(YOUR INSTRUCTIONS): Retype the entries exactly. Include every line.

------------------------------

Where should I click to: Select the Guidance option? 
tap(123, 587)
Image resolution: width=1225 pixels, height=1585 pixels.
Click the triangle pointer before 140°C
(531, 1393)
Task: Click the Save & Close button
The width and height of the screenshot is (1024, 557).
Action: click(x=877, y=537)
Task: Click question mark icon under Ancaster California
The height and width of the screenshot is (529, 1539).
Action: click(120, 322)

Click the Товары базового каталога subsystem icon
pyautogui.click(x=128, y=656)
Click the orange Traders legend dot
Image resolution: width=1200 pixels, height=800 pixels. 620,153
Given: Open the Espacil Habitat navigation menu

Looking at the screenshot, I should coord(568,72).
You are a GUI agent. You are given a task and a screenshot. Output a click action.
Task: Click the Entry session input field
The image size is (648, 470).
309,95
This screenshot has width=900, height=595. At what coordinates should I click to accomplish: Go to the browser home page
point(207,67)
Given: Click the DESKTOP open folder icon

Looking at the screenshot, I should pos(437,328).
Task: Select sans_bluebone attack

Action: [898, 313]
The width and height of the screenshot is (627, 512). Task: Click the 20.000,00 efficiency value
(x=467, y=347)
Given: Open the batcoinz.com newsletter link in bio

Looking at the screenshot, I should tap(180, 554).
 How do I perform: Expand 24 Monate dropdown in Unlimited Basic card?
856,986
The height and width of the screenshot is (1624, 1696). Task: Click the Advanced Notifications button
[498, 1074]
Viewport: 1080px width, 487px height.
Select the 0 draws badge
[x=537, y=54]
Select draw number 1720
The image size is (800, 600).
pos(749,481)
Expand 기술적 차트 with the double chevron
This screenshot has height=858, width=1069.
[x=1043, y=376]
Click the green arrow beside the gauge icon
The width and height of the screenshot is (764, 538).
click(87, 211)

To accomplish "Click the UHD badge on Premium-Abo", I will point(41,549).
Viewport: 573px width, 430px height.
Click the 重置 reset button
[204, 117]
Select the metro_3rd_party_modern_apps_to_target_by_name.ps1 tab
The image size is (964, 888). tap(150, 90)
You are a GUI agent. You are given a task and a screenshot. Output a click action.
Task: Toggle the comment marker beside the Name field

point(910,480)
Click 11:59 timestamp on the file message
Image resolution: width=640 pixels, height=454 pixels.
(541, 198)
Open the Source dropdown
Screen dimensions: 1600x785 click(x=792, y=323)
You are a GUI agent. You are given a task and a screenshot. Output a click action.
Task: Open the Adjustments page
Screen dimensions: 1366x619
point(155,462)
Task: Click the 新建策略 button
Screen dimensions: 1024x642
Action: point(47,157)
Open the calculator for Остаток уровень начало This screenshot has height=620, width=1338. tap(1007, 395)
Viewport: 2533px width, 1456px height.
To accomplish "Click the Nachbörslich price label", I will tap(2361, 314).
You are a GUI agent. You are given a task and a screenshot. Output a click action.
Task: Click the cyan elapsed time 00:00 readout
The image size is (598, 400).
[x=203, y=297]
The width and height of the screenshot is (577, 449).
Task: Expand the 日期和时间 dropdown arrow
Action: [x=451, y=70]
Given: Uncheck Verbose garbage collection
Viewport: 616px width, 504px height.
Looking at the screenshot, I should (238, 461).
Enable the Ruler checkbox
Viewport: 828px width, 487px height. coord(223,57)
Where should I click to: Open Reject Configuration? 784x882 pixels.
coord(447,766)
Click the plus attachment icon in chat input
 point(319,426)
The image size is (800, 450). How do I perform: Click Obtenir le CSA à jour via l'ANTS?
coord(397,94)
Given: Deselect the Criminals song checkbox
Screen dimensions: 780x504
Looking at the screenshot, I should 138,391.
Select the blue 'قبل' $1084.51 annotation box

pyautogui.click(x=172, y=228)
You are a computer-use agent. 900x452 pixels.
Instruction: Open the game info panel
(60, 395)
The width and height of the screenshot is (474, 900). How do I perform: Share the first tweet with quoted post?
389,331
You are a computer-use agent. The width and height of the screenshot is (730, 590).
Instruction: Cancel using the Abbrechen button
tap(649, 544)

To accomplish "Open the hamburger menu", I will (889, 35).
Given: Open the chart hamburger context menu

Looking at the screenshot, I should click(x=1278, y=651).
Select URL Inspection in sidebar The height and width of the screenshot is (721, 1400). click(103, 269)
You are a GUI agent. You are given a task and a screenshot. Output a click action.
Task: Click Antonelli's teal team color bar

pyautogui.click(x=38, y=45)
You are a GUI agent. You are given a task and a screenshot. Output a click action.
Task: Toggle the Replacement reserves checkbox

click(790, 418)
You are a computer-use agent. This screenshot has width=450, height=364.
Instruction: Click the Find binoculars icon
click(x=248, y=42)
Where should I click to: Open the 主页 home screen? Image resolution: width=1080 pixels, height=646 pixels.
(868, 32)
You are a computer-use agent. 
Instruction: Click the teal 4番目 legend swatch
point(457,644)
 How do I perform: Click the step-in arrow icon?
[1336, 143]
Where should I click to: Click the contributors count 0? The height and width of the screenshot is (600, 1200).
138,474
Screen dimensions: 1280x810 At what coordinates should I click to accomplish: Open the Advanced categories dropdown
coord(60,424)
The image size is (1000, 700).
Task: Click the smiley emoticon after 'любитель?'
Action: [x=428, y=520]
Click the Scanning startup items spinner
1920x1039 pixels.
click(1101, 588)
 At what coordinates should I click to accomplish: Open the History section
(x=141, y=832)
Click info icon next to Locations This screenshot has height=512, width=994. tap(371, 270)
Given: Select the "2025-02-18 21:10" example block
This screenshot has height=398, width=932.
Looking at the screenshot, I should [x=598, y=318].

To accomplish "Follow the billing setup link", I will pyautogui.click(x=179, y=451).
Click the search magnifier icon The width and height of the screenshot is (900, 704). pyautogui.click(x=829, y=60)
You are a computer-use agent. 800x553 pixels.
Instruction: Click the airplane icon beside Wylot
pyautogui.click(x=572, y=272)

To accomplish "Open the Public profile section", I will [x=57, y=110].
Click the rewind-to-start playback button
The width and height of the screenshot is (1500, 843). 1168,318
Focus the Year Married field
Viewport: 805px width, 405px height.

------------------------------

(RESPONSE):
Where should I click to: Select the Guidance option? 
tap(123, 587)
Image resolution: width=1225 pixels, height=1585 pixels.
Click the triangle pointer before 140°C
(531, 1393)
Task: Click the Save & Close button
The width and height of the screenshot is (1024, 557).
Action: click(x=877, y=537)
Task: Click question mark icon under Ancaster California
The height and width of the screenshot is (529, 1539).
Action: click(120, 322)

Click the Товары базового каталога subsystem icon
pyautogui.click(x=128, y=656)
Click the orange Traders legend dot
Image resolution: width=1200 pixels, height=800 pixels. 620,153
Given: Open the Espacil Habitat navigation menu

Looking at the screenshot, I should coord(568,72).
You are a GUI agent. You are given a task and a screenshot. Output a click action.
Task: Click the Entry session input field
The image size is (648, 470).
309,95
This screenshot has width=900, height=595. At what coordinates should I click to accomplish: Go to the browser home page
point(207,67)
Given: Click the DESKTOP open folder icon

Looking at the screenshot, I should pos(437,328).
Task: Select sans_bluebone attack

Action: [898, 313]
The width and height of the screenshot is (627, 512). Task: Click the 20.000,00 efficiency value
(x=467, y=347)
Given: Open the batcoinz.com newsletter link in bio

Looking at the screenshot, I should tap(180, 554).
 How do I perform: Expand 24 Monate dropdown in Unlimited Basic card?
856,986
The height and width of the screenshot is (1624, 1696). Task: Click the Advanced Notifications button
[498, 1074]
Viewport: 1080px width, 487px height.
Select the 0 draws badge
[x=537, y=54]
Select draw number 1720
The image size is (800, 600).
pos(749,481)
Expand 기술적 차트 with the double chevron
This screenshot has height=858, width=1069.
[x=1043, y=376]
Click the green arrow beside the gauge icon
The width and height of the screenshot is (764, 538).
click(87, 211)

To accomplish "Click the UHD badge on Premium-Abo", I will point(41,549).
Viewport: 573px width, 430px height.
Click the 重置 reset button
[204, 117]
Select the metro_3rd_party_modern_apps_to_target_by_name.ps1 tab
The image size is (964, 888). tap(150, 90)
You are a GUI agent. You are given a task and a screenshot. Output a click action.
Task: Toggle the comment marker beside the Name field

point(910,480)
Click 11:59 timestamp on the file message
Image resolution: width=640 pixels, height=454 pixels.
(541, 198)
Open the Source dropdown
Screen dimensions: 1600x785 click(x=792, y=323)
You are a GUI agent. You are given a task and a screenshot. Output a click action.
Task: Open the Adjustments page
Screen dimensions: 1366x619
point(155,462)
Task: Click the 新建策略 button
Screen dimensions: 1024x642
Action: point(47,157)
Open the calculator for Остаток уровень начало This screenshot has height=620, width=1338. tap(1007, 395)
Viewport: 2533px width, 1456px height.
To accomplish "Click the Nachbörslich price label", I will tap(2361, 314).
You are a GUI agent. You are given a task and a screenshot. Output a click action.
Task: Click the cyan elapsed time 00:00 readout
The image size is (598, 400).
[x=203, y=297]
The width and height of the screenshot is (577, 449).
Task: Expand the 日期和时间 dropdown arrow
Action: [x=451, y=70]
Given: Uncheck Verbose garbage collection
Viewport: 616px width, 504px height.
Looking at the screenshot, I should (238, 461).
Enable the Ruler checkbox
Viewport: 828px width, 487px height. coord(223,57)
Where should I click to: Open Reject Configuration? 784x882 pixels.
coord(447,766)
Click the plus attachment icon in chat input
 point(319,426)
The image size is (800, 450). How do I perform: Click Obtenir le CSA à jour via l'ANTS?
coord(397,94)
Given: Deselect the Criminals song checkbox
Screen dimensions: 780x504
Looking at the screenshot, I should 138,391.
Select the blue 'قبل' $1084.51 annotation box

pyautogui.click(x=172, y=228)
You are a computer-use agent. 900x452 pixels.
Instruction: Open the game info panel
(60, 395)
The width and height of the screenshot is (474, 900). How do I perform: Share the first tweet with quoted post?
389,331
You are a computer-use agent. The width and height of the screenshot is (730, 590).
Instruction: Cancel using the Abbrechen button
tap(649, 544)

To accomplish "Open the hamburger menu", I will (889, 35).
Given: Open the chart hamburger context menu

Looking at the screenshot, I should click(x=1278, y=651).
Select URL Inspection in sidebar The height and width of the screenshot is (721, 1400). click(103, 269)
You are a GUI agent. You are given a task and a screenshot. Output a click action.
Task: Click Antonelli's teal team color bar

pyautogui.click(x=38, y=45)
You are a GUI agent. You are given a task and a screenshot. Output a click action.
Task: Toggle the Replacement reserves checkbox

click(790, 418)
You are a computer-use agent. This screenshot has width=450, height=364.
Instruction: Click the Find binoculars icon
click(x=248, y=42)
Where should I click to: Open the 主页 home screen? Image resolution: width=1080 pixels, height=646 pixels.
(868, 32)
You are a computer-use agent. 
Instruction: Click the teal 4番目 legend swatch
point(457,644)
 How do I perform: Click the step-in arrow icon?
[1336, 143]
Where should I click to: Click the contributors count 0? The height and width of the screenshot is (600, 1200).
138,474
Screen dimensions: 1280x810 At what coordinates should I click to accomplish: Open the Advanced categories dropdown
coord(60,424)
The image size is (1000, 700).
Task: Click the smiley emoticon after 'любитель?'
Action: [x=428, y=520]
Click the Scanning startup items spinner
1920x1039 pixels.
click(1101, 588)
 At what coordinates should I click to accomplish: Open the History section
(x=141, y=832)
Click info icon next to Locations This screenshot has height=512, width=994. tap(371, 270)
Given: Select the "2025-02-18 21:10" example block
This screenshot has height=398, width=932.
Looking at the screenshot, I should [x=598, y=318].

To accomplish "Follow the billing setup link", I will pyautogui.click(x=179, y=451).
Click the search magnifier icon The width and height of the screenshot is (900, 704). pyautogui.click(x=829, y=60)
You are a computer-use agent. 800x553 pixels.
Instruction: Click the airplane icon beside Wylot
pyautogui.click(x=572, y=272)

To accomplish "Open the Public profile section", I will [x=57, y=110].
Click the rewind-to-start playback button
The width and height of the screenshot is (1500, 843). 1168,318
Focus the Year Married field
Viewport: 805px width, 405px height.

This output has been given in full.